● TASK PROMPT
Without changing anything, output the records below.
==== INPUT DATA
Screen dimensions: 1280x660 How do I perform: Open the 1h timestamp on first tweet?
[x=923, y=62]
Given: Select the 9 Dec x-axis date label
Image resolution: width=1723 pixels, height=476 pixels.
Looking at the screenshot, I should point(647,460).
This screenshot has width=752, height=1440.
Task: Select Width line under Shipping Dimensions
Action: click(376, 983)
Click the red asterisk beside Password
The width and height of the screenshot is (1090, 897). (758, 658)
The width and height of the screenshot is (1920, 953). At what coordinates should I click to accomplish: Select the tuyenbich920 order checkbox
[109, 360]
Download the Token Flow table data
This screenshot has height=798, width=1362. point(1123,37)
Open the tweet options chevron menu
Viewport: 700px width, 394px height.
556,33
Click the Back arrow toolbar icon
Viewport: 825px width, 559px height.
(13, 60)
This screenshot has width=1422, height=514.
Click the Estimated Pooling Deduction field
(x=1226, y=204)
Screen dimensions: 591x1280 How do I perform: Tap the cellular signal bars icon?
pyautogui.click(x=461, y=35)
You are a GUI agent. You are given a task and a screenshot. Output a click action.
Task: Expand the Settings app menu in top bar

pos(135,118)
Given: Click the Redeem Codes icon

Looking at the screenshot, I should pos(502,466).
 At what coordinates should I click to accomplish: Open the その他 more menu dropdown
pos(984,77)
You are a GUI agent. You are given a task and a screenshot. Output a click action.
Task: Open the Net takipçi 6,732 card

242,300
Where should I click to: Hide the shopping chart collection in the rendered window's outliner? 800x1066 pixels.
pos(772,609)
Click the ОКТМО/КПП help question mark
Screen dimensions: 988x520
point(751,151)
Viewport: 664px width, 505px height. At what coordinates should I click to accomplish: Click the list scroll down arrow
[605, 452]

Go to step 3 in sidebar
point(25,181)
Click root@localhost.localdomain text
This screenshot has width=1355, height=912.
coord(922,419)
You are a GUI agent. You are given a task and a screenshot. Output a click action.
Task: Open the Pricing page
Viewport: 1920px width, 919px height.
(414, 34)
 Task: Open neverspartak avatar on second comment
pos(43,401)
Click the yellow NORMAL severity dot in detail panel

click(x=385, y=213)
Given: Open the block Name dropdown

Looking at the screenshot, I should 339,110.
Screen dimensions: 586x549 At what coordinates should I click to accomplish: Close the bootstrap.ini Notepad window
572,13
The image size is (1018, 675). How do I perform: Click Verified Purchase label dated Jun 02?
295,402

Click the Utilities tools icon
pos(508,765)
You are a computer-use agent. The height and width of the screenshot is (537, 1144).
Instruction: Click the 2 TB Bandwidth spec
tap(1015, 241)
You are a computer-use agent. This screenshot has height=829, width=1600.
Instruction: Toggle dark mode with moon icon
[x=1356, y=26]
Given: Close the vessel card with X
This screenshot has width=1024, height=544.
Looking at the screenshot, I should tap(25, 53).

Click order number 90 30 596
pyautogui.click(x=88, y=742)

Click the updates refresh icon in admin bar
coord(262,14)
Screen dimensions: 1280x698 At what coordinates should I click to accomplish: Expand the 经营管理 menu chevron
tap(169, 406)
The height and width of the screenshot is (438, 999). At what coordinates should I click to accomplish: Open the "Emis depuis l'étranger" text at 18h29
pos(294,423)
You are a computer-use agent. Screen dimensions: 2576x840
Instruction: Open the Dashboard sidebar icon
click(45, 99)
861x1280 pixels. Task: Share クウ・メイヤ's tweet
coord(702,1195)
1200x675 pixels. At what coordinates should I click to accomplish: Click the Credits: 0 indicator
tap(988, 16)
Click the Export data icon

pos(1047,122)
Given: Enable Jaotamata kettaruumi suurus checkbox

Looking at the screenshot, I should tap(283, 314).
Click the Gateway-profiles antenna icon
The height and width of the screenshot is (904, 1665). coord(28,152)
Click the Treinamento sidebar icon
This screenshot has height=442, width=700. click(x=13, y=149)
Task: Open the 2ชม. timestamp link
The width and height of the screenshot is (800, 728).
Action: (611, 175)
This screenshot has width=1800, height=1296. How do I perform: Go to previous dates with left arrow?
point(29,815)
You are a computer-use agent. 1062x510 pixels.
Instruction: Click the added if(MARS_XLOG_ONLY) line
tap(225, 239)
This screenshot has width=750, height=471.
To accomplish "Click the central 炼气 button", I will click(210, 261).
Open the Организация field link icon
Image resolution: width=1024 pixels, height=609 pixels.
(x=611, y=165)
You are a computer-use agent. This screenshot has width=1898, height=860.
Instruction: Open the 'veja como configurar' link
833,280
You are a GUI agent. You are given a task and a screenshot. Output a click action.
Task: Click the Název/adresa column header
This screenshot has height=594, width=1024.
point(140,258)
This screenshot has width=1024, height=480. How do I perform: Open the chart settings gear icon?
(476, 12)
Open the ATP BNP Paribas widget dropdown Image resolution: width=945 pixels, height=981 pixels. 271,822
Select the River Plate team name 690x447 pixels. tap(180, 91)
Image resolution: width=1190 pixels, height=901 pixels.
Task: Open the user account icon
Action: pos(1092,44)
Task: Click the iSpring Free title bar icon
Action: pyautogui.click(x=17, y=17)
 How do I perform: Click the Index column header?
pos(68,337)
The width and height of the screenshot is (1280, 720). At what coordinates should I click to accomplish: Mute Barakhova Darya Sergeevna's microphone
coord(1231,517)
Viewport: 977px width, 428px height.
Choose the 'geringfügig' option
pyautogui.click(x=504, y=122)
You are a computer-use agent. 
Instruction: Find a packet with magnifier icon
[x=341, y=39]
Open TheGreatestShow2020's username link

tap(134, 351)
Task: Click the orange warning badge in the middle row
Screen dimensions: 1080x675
========
● REPLY TO THE EXERCISE
Screen dimensions: 1280x660 How do I perform: Open the 1h timestamp on first tweet?
[x=923, y=62]
Given: Select the 9 Dec x-axis date label
Image resolution: width=1723 pixels, height=476 pixels.
Looking at the screenshot, I should point(647,460).
This screenshot has width=752, height=1440.
Task: Select Width line under Shipping Dimensions
Action: click(376, 983)
Click the red asterisk beside Password
The width and height of the screenshot is (1090, 897). (758, 658)
The width and height of the screenshot is (1920, 953). At what coordinates should I click to accomplish: Select the tuyenbich920 order checkbox
[109, 360]
Download the Token Flow table data
This screenshot has height=798, width=1362. point(1123,37)
Open the tweet options chevron menu
Viewport: 700px width, 394px height.
556,33
Click the Back arrow toolbar icon
Viewport: 825px width, 559px height.
(13, 60)
This screenshot has width=1422, height=514.
Click the Estimated Pooling Deduction field
(x=1226, y=204)
Screen dimensions: 591x1280 How do I perform: Tap the cellular signal bars icon?
pyautogui.click(x=461, y=35)
You are a GUI agent. You are given a task and a screenshot. Output a click action.
Task: Expand the Settings app menu in top bar

pos(135,118)
Given: Click the Redeem Codes icon

Looking at the screenshot, I should pos(502,466).
 At what coordinates should I click to accomplish: Open the その他 more menu dropdown
pos(984,77)
You are a GUI agent. You are given a task and a screenshot. Output a click action.
Task: Open the Net takipçi 6,732 card

242,300
Where should I click to: Hide the shopping chart collection in the rendered window's outliner? 800x1066 pixels.
pos(772,609)
Click the ОКТМО/КПП help question mark
Screen dimensions: 988x520
point(751,151)
Viewport: 664px width, 505px height. At what coordinates should I click to accomplish: Click the list scroll down arrow
[605, 452]

Go to step 3 in sidebar
point(25,181)
Click root@localhost.localdomain text
This screenshot has width=1355, height=912.
coord(922,419)
You are a GUI agent. You are given a task and a screenshot. Output a click action.
Task: Open the Pricing page
Viewport: 1920px width, 919px height.
(414, 34)
 Task: Open neverspartak avatar on second comment
pos(43,401)
Click the yellow NORMAL severity dot in detail panel

click(x=385, y=213)
Given: Open the block Name dropdown

Looking at the screenshot, I should 339,110.
Screen dimensions: 586x549 At what coordinates should I click to accomplish: Close the bootstrap.ini Notepad window
572,13
The image size is (1018, 675). How do I perform: Click Verified Purchase label dated Jun 02?
295,402

Click the Utilities tools icon
pos(508,765)
You are a computer-use agent. The height and width of the screenshot is (537, 1144).
Instruction: Click the 2 TB Bandwidth spec
tap(1015, 241)
You are a computer-use agent. This screenshot has height=829, width=1600.
Instruction: Toggle dark mode with moon icon
[x=1356, y=26]
Given: Close the vessel card with X
This screenshot has width=1024, height=544.
Looking at the screenshot, I should tap(25, 53).

Click order number 90 30 596
pyautogui.click(x=88, y=742)

Click the updates refresh icon in admin bar
coord(262,14)
Screen dimensions: 1280x698 At what coordinates should I click to accomplish: Expand the 经营管理 menu chevron
tap(169, 406)
The height and width of the screenshot is (438, 999). At what coordinates should I click to accomplish: Open the "Emis depuis l'étranger" text at 18h29
pos(294,423)
You are a computer-use agent. Screen dimensions: 2576x840
Instruction: Open the Dashboard sidebar icon
click(45, 99)
861x1280 pixels. Task: Share クウ・メイヤ's tweet
coord(702,1195)
1200x675 pixels. At what coordinates should I click to accomplish: Click the Credits: 0 indicator
tap(988, 16)
Click the Export data icon

pos(1047,122)
Given: Enable Jaotamata kettaruumi suurus checkbox

Looking at the screenshot, I should tap(283, 314).
Click the Gateway-profiles antenna icon
The height and width of the screenshot is (904, 1665). coord(28,152)
Click the Treinamento sidebar icon
This screenshot has height=442, width=700. click(x=13, y=149)
Task: Open the 2ชม. timestamp link
The width and height of the screenshot is (800, 728).
Action: (611, 175)
This screenshot has width=1800, height=1296. How do I perform: Go to previous dates with left arrow?
point(29,815)
You are a computer-use agent. 1062x510 pixels.
Instruction: Click the added if(MARS_XLOG_ONLY) line
tap(225, 239)
This screenshot has width=750, height=471.
To accomplish "Click the central 炼气 button", I will click(210, 261).
Open the Организация field link icon
Image resolution: width=1024 pixels, height=609 pixels.
(x=611, y=165)
You are a computer-use agent. This screenshot has width=1898, height=860.
Instruction: Open the 'veja como configurar' link
833,280
You are a GUI agent. You are given a task and a screenshot. Output a click action.
Task: Click the Název/adresa column header
This screenshot has height=594, width=1024.
point(140,258)
This screenshot has width=1024, height=480. How do I perform: Open the chart settings gear icon?
(476, 12)
Open the ATP BNP Paribas widget dropdown Image resolution: width=945 pixels, height=981 pixels. 271,822
Select the River Plate team name 690x447 pixels. tap(180, 91)
Image resolution: width=1190 pixels, height=901 pixels.
Task: Open the user account icon
Action: pos(1092,44)
Task: Click the iSpring Free title bar icon
Action: pyautogui.click(x=17, y=17)
 How do I perform: Click the Index column header?
pos(68,337)
The width and height of the screenshot is (1280, 720). At what coordinates should I click to accomplish: Mute Barakhova Darya Sergeevna's microphone
coord(1231,517)
Viewport: 977px width, 428px height.
Choose the 'geringfügig' option
pyautogui.click(x=504, y=122)
You are a computer-use agent. 
Instruction: Find a packet with magnifier icon
[x=341, y=39]
Open TheGreatestShow2020's username link

tap(134, 351)
Task: Click the orange warning badge in the middle row
Screen dimensions: 1080x675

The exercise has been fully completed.